Would you output all the entries below without altering a word?

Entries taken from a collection
######

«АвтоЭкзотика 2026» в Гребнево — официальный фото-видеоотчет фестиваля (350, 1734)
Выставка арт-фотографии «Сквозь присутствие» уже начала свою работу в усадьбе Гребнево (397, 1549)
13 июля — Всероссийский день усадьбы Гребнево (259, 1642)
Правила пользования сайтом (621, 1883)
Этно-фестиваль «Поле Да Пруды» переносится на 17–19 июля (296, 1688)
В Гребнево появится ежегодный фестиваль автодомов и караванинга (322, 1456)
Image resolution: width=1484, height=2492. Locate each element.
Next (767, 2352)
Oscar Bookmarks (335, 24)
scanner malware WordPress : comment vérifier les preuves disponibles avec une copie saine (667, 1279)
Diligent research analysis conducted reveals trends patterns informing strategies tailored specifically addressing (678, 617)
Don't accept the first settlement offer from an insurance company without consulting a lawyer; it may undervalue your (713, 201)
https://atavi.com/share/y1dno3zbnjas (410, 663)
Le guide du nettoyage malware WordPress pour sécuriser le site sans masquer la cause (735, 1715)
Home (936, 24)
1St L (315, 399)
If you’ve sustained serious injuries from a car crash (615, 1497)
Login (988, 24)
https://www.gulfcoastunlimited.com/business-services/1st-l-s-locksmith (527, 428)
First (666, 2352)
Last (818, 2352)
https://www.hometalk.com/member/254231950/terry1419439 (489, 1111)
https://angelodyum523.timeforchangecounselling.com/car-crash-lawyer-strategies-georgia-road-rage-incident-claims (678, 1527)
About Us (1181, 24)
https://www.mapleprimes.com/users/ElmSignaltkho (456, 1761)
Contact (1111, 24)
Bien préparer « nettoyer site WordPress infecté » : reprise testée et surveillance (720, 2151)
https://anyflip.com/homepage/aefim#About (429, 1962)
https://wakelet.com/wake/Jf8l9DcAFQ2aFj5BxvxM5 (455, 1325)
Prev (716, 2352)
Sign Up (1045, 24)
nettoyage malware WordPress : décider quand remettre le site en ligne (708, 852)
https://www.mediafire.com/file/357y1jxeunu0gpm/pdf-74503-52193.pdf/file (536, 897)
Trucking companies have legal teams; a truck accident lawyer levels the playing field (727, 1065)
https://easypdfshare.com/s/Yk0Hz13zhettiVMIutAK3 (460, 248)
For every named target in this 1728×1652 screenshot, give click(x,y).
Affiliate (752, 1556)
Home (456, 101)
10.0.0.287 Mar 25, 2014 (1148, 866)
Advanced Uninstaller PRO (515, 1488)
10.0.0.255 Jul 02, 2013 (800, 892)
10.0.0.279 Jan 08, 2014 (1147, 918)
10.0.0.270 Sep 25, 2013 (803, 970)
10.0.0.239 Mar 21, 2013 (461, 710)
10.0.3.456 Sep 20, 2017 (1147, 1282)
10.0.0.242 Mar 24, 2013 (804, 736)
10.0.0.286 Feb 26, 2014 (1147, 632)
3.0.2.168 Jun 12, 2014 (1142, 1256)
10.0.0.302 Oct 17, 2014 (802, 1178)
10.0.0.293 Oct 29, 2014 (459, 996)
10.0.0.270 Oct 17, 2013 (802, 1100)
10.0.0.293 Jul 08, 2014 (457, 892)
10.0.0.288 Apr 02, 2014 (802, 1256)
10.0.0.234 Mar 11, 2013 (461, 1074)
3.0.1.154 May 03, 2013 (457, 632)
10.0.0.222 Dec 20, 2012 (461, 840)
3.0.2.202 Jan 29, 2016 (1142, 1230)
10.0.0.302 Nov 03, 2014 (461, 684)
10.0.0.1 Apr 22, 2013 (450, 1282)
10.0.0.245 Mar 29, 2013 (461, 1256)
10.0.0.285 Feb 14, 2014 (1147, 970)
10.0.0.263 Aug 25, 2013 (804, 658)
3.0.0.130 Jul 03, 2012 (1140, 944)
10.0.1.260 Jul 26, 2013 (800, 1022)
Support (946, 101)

######

• _Answer to this task_
«АвтоЭкзотика 2026» в Гребнево — официальный фото-видеоотчет фестиваля (350, 1734)
Выставка арт-фотографии «Сквозь присутствие» уже начала свою работу в усадьбе Гребнево (397, 1549)
13 июля — Всероссийский день усадьбы Гребнево (259, 1642)
Правила пользования сайтом (621, 1883)
Этно-фестиваль «Поле Да Пруды» переносится на 17–19 июля (296, 1688)
В Гребнево появится ежегодный фестиваль автодомов и караванинга (322, 1456)
Image resolution: width=1484, height=2492. Locate each element.
Next (767, 2352)
Oscar Bookmarks (335, 24)
scanner malware WordPress : comment vérifier les preuves disponibles avec une copie saine (667, 1279)
Diligent research analysis conducted reveals trends patterns informing strategies tailored specifically addressing (678, 617)
Don't accept the first settlement offer from an insurance company without consulting a lawyer; it may undervalue your (713, 201)
https://atavi.com/share/y1dno3zbnjas (410, 663)
Le guide du nettoyage malware WordPress pour sécuriser le site sans masquer la cause (735, 1715)
Home (936, 24)
1St L (315, 399)
If you’ve sustained serious injuries from a car crash (615, 1497)
Login (988, 24)
https://www.gulfcoastunlimited.com/business-services/1st-l-s-locksmith (527, 428)
First (666, 2352)
Last (818, 2352)
https://www.hometalk.com/member/254231950/terry1419439 (489, 1111)
https://angelodyum523.timeforchangecounselling.com/car-crash-lawyer-strategies-georgia-road-rage-incident-claims (678, 1527)
About Us (1181, 24)
https://www.mapleprimes.com/users/ElmSignaltkho (456, 1761)
Contact (1111, 24)
Bien préparer « nettoyer site WordPress infecté » : reprise testée et surveillance (720, 2151)
https://anyflip.com/homepage/aefim#About (429, 1962)
https://wakelet.com/wake/Jf8l9DcAFQ2aFj5BxvxM5 (455, 1325)
Prev (716, 2352)
Sign Up (1045, 24)
nettoyage malware WordPress : décider quand remettre le site en ligne (708, 852)
https://www.mediafire.com/file/357y1jxeunu0gpm/pdf-74503-52193.pdf/file (536, 897)
Trucking companies have legal teams; a truck accident lawyer levels the playing field (727, 1065)
https://easypdfshare.com/s/Yk0Hz13zhettiVMIutAK3 (460, 248)
For every named target in this 1728×1652 screenshot, give click(x,y).
Affiliate (752, 1556)
Home (456, 101)
10.0.0.287 Mar 25, 2014 (1148, 866)
Advanced Uninstaller PRO (515, 1488)
10.0.0.255 Jul 02, 2013 (800, 892)
10.0.0.279 Jan 08, 2014 (1147, 918)
10.0.0.270 Sep 25, 2013 (803, 970)
10.0.0.239 Mar 21, 2013 (461, 710)
10.0.3.456 Sep 20, 2017 (1147, 1282)
10.0.0.242 Mar 24, 2013 (804, 736)
10.0.0.286 Feb 26, 2014 (1147, 632)
3.0.2.168 Jun 12, 2014 (1142, 1256)
10.0.0.302 Oct 17, 2014 (802, 1178)
10.0.0.293 Oct 29, 2014 (459, 996)
10.0.0.270 Oct 17, 2013 (802, 1100)
10.0.0.293 Jul 08, 2014 (457, 892)
10.0.0.288 Apr 02, 2014 (802, 1256)
10.0.0.234 Mar 11, 2013 (461, 1074)
3.0.1.154 May 03, 2013 (457, 632)
10.0.0.222 Dec 20, 2012 (461, 840)
3.0.2.202 Jan 29, 2016 (1142, 1230)
10.0.0.302 Nov 03, 2014 (461, 684)
10.0.0.1 Apr 22, 2013 (450, 1282)
10.0.0.245 Mar 29, 2013 (461, 1256)
10.0.0.285 Feb 14, 2014 (1147, 970)
10.0.0.263 Aug 25, 2013 (804, 658)
3.0.0.130 Jul 03, 2012 (1140, 944)
10.0.1.260 Jul 26, 2013 (800, 1022)
Support (946, 101)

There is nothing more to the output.